La startup néerlandaise Smart Robotics vient de boucler une série A de 10 millions d’euros menée par Rotterdamse Havendraken, avec Innovation Industries et le family office Ernij Next. L’argent servira à pousser ses bras robotisés de picking piloté par IA dans les entrepôts européens.
L’annonce est tombée ce 21 avril 2026. Smart Robotics, basée aux Pays-Bas, fait partie de cette poignée d’entreprises qui ont misé tôt sur l’IA embarquée plutôt que sur des scripts d’automatisation rigides. Son pari commence à payer.
120 systèmes, 15 pays, un milliard de prises réussies
Les chiffres revendiqués par l’entreprise donnent une idée du niveau de maturité atteint. Smart Robotics annonce plus de 120 systèmes installés dans 15 pays et cinq secteurs industriels. Chaque bras réalise jusqu’à 1 000 prises par heure avec une disponibilité autour de 99,5 %.
Le cumul opérationnel vient de franchir le cap du milliard de prises en production réelle. Ce volume n’a rien d’anecdotique : c’est le carburant qui entraîne en continu le modèle d’IA maison, avec des données collectées sur des SKU très variés et des conditions de warehouse jamais parfaitement reproductibles.
Concrètement, la plateforme combine trois couches : une pile matérielle (bras, préhenseurs, capteurs), un logiciel IA propriétaire, et des services d’intégration. L’IA gère la détection, la planification de trajectoire et l’adaptation quand la pièce n’a pas la forme ou la position prévue. Ce dernier point est ce qui distingue un système embodied AI d’un simple bras programmé.
Le goulot d’étranglement de la logistique
Heico Sandee, co-CEO et directeur technique, insiste sur le volume de données terrain accumulées depuis plus d’une décennie. Selon lui, c’est cette base qui permet à Smart Robotics de battre les systèmes d’automatisation traditionnels sur la variabilité produit.
Le timing du tour de table n’est pas un hasard. L’automatisation des usines a atteint un plateau de maturité élevé, mais les entrepôts restent très peu robotisés. L’essor du e-commerce, la hausse des exigences opérationnelles et la pénurie de main-d’œuvre dans la logistique poussent les opérateurs à investir. Le picking est précisément le maillon le plus coûteux à automatiser, parce qu’il faut manipuler des milliers de références différentes dans des emballages hétérogènes.
Pourquoi ce tour compte
Sur le papier, 10 millions d’euros restent modestes comparés aux centaines de millions que lèvent les startups d’humanoïdes chinoises ou américaines. Mais Smart Robotics occupe un segment plus étroit et mieux défini : des robots qui travaillent déjà en production, pas des prototypes qui cherchent leur premier client.

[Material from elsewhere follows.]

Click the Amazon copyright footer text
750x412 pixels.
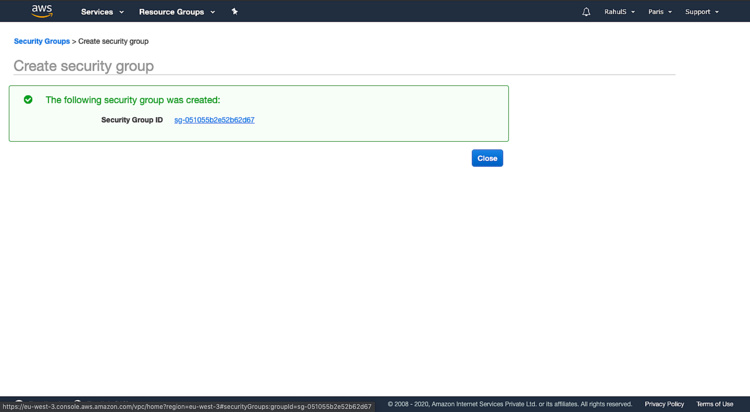509,404
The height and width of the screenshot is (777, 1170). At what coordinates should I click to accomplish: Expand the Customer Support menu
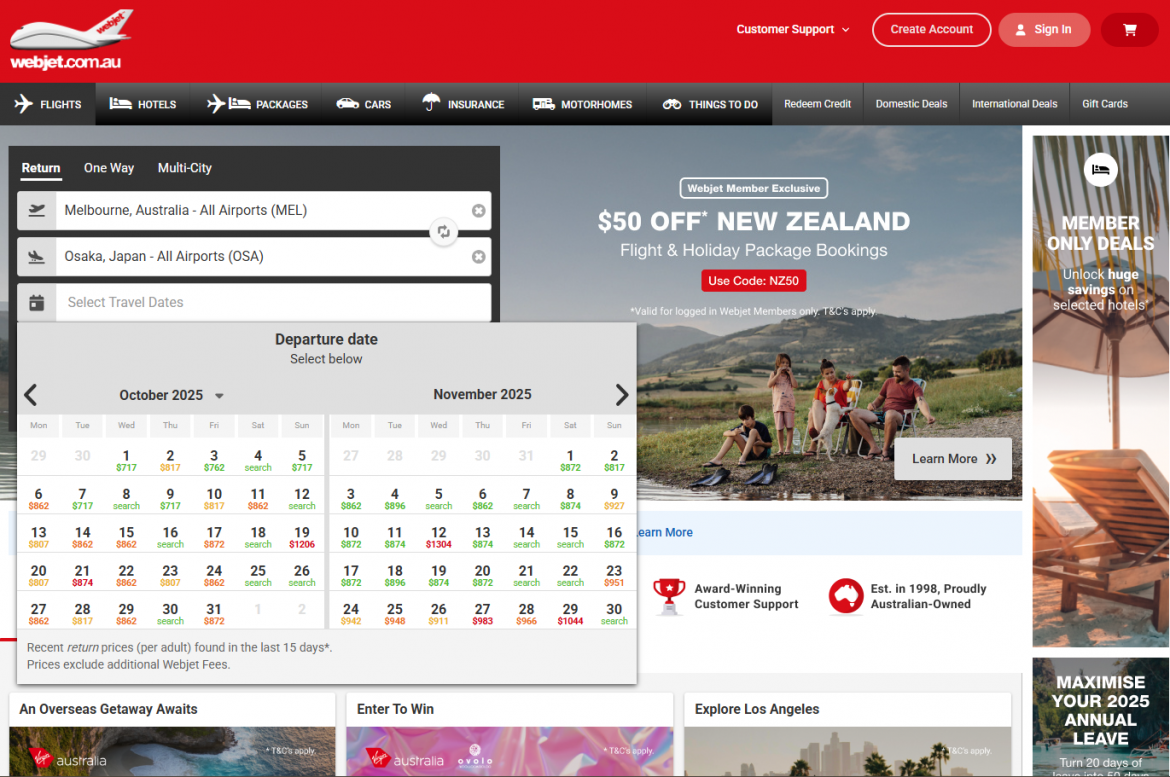[x=792, y=30]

La boîte vise l’expansion commerciale en Europe et le développement de sa couche de contrôle IA. En clair, elle veut signer plus de contrats et rendre ses bras encore meilleurs sur les cas limites. Dans un secteur où la concurrence vient aussi des géants américains comme Covariant ou Dexterity, le positionnement européen et la base installée peuvent faire la différence.
Résultat : un acteur européen de la robotique logistique qui consolide sa position au moment où le marché bascule vraiment vers l’automatisation AI-first. Rotterdamse Havendraken, fonds adossé aux activités portuaires de Rotterdam, apporte aussi un réseau clients naturel dans un hub logistique majeur du continent.
Sources : Smart Robotics, Tech.eu, The AI Insider.